Stalingrado: o gosto da vitória
     A batalha de Stalingrado prolongou-se por mais de meio-ano. Os soldados lutavam por cada rua, cada casa. A famosa casa de Pavlov resistiu ao lugar durante 58 dias. A cidade foi reduzida a um montão de ruínas. Combates especialmente encarniçados eram travados pelo Mamaev Kurgan, o ponto mais alto da cidade. Nesta terra jazem os restos mortais de dezenas de milhares de soldados que tombaram na batalha. O total de perdas humanas de ambas as partes ultrapassa dois milhões de homens.
     Por ocasião do septuagésimo aniversário da batalha de Stalingrado, no cemitério memorial do Mamaev Kurgan ao pé do grandioso monumento Pátria-Mãe, foram instaladas mil e quinhentas lápides de mármore negro, em que estão gravados os nomes de 17 mil soldados e oficiais, mortos na batalha de Stalingrado.
     São unidades de busca que ajudam a recuperar os nomes dos soldados que tombaram nesta batalha. Trata-se de um trabalho meticuloso e pesado – é preciso escavar a terra e revirar documentos nos arquivos. Este trabalho é difícil não somente no plano físico, mas também moral, diz Svetlana Pervukhina, representante da organização juvenil social de Volgogrado “Busca”.
     “Temos crianças na idade a partir de 14 anos que trabalham conosco e cada uma delas reconsidera totalmente a situação. Os avôs e avós de todos lutaram e falaram-lhes da guerra. Mas somente quando a expedição concluiu o trabalho e foram acesas velas em homenagem a todos os soldados, cujos restos tinham sido encontrados, somente aí eles compreenderam que estes soldados eram os seus coetâneos, talvez um pouco mais velhos ou mais jovens. E os olhos dos meninos encheram-se de lágrimas. A nossa busca é um trabalho difícil mas, ao mesmo tempo, é grato.”

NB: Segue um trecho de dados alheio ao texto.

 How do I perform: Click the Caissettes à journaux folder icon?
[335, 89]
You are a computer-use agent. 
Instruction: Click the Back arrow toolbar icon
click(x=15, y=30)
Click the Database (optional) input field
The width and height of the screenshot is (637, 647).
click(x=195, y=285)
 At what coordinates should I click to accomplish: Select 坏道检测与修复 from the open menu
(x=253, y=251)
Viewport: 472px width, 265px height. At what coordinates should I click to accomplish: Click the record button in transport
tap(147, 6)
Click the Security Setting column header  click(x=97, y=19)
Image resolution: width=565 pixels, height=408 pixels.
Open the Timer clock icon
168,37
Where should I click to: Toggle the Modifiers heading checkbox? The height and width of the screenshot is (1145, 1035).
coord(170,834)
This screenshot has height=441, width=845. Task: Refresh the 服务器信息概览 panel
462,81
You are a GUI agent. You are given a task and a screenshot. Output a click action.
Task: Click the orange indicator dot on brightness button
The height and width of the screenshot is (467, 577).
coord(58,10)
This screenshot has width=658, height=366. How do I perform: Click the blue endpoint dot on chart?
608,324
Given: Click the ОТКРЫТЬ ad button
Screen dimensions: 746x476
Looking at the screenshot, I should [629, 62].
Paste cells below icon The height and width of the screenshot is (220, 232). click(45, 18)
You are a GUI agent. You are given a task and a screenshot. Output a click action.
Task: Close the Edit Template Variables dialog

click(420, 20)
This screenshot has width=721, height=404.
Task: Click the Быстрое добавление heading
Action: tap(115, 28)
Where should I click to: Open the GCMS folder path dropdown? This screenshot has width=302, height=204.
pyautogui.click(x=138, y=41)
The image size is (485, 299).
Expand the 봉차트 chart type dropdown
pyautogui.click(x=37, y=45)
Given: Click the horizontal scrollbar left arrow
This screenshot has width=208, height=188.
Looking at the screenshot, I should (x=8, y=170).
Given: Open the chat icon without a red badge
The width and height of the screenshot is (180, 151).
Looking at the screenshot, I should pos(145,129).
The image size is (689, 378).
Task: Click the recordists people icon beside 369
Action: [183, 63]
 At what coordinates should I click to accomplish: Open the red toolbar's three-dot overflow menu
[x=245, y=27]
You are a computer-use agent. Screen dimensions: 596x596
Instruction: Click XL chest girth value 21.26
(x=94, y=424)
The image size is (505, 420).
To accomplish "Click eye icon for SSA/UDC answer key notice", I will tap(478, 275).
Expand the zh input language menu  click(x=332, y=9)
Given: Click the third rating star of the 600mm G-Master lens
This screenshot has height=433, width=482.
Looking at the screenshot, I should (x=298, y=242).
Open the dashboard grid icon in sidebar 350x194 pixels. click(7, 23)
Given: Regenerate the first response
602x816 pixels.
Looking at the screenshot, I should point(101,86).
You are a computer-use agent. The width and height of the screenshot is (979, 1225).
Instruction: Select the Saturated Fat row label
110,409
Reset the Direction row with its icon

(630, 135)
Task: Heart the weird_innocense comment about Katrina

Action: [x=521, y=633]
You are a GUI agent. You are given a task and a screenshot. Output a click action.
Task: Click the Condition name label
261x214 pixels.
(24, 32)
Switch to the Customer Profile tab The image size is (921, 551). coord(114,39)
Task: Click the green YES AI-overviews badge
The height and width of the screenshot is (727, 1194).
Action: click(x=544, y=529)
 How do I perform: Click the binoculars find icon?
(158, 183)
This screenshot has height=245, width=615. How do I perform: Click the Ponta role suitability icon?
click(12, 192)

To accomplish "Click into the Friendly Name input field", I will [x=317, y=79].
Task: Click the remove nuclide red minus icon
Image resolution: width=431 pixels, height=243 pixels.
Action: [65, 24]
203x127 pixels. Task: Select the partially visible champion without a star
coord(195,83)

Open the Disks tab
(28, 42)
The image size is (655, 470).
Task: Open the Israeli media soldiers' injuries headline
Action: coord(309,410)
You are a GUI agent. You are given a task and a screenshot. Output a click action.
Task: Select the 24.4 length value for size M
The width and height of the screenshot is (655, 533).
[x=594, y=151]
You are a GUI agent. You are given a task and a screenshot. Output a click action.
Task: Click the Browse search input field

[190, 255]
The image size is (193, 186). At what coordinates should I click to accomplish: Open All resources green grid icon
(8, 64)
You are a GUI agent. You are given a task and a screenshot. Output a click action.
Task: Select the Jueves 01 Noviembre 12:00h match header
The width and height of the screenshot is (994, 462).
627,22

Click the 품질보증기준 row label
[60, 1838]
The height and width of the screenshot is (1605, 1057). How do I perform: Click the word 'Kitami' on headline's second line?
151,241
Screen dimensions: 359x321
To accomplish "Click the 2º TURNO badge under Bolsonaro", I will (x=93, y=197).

 Ano 2012 – momento histórico para os povos da Rússia e do Brasil
     A batalha de Stalingrado serviu de tema para milhares de livros, dezenas de milhares de artigos de jornais e revistas, para filmes e para canções. Mas mesmo assim muitos aspectos da batalha ainda continuam desconhecidos. Os participantes da conferência científico prática internacional “Batalha de Stalingrado nos destinos dos povos” tentaram lançar luz sobre estas páginas obscuras da história. Os pesquisadores da batalha de Stalingrado, o pessoal de arquivos e museus, alunos das escolas superiores e dos cursos de pós-graduação de Volgogrado prepararam informes sobre a atividade de guerrilheiros, sobre as façanhas laborais dos defensores de Stalingrado. A derrota de um dos maiores e mais poderosos exércitos alemães nas margens do rio Volga foi mérito de milhões dos soviéticos que lutaram na frente de batalha, ou trabalharam na retaguarda, afirma a historiadora Elena Tsunaieva, co-autora da enciclopédia histórica “Os defensores de Stalingrado e a batalha de Stalingrado”.

     “Este é um dos ramos da ciência histórica que consiste em que através da “micro-história” faz-se uma tentativa de mostrar os processos enormes no pais, mostrar através de biografias das pessoas como o país trabalhava. A ideia da enciclopédia biográfica visa precisamente isso. Mostrar o trabalho heróico, por exemplo, de uma professora, um aceiro, ferroviário ou arrumadeira de uma empresa que participou da evacuação desta empresa para outra margem do rio Volga. Portanto, o destino de uma pessoa serve de lente através da qual se mostram todos os esforços, por mais pequenos que sejam, que formaram, afinal, a vitória.”
Stalingrado. A mãe de todas as batalhas
     Stalingrado continua sinônimo da enorme coragem e firmeza dos soldados soviéticos e da derrota dos nazistas. Esta vitória foi eternizada nos nomes de ruas e praças de Paris, Bruxelas, Milão e outras cidades da Europa. Esta batalha alterou o mundo. Os historiadores afirmam que em Stalingrado se deu a reviravolta moral na guerra. Esta vitória inspirou as forças anti-hitlerianas do Ocidente e não deixou que a guerra se alastrasse mais para o Leste.